Saved data entries:
- - - - -
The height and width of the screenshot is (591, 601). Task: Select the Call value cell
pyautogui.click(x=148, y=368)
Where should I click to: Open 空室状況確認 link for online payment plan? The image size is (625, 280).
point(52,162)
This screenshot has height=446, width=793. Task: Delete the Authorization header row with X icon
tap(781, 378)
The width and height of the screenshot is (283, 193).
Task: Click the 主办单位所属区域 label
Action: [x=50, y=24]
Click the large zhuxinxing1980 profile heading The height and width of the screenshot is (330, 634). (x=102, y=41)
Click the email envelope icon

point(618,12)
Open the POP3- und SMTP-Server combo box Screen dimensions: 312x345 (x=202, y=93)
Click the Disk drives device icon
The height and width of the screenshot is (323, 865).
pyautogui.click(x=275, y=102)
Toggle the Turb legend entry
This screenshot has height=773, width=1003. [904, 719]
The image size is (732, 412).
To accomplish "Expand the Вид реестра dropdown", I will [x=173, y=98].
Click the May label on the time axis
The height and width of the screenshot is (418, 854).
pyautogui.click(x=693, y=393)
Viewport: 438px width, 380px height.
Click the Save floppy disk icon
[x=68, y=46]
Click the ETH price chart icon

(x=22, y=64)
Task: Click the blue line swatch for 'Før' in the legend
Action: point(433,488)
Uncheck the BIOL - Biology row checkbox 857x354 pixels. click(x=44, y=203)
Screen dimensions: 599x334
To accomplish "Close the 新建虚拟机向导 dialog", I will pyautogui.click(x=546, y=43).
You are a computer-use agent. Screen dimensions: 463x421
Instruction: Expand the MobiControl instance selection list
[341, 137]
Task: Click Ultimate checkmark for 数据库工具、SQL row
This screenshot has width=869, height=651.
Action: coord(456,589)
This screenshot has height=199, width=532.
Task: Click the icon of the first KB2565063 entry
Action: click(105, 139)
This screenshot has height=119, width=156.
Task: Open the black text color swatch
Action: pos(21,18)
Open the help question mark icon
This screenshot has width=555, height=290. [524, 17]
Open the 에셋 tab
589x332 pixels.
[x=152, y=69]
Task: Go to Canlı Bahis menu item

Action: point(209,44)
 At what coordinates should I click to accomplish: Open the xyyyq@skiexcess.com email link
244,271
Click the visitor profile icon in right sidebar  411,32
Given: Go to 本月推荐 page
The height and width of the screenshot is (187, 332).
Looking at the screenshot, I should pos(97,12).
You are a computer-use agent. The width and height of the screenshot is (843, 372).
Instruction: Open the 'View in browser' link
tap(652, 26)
- - - - -
*Exercise:*
How many lines in the records above contain the word "agent"? Answer with the number alone.

*Exercise result:*
2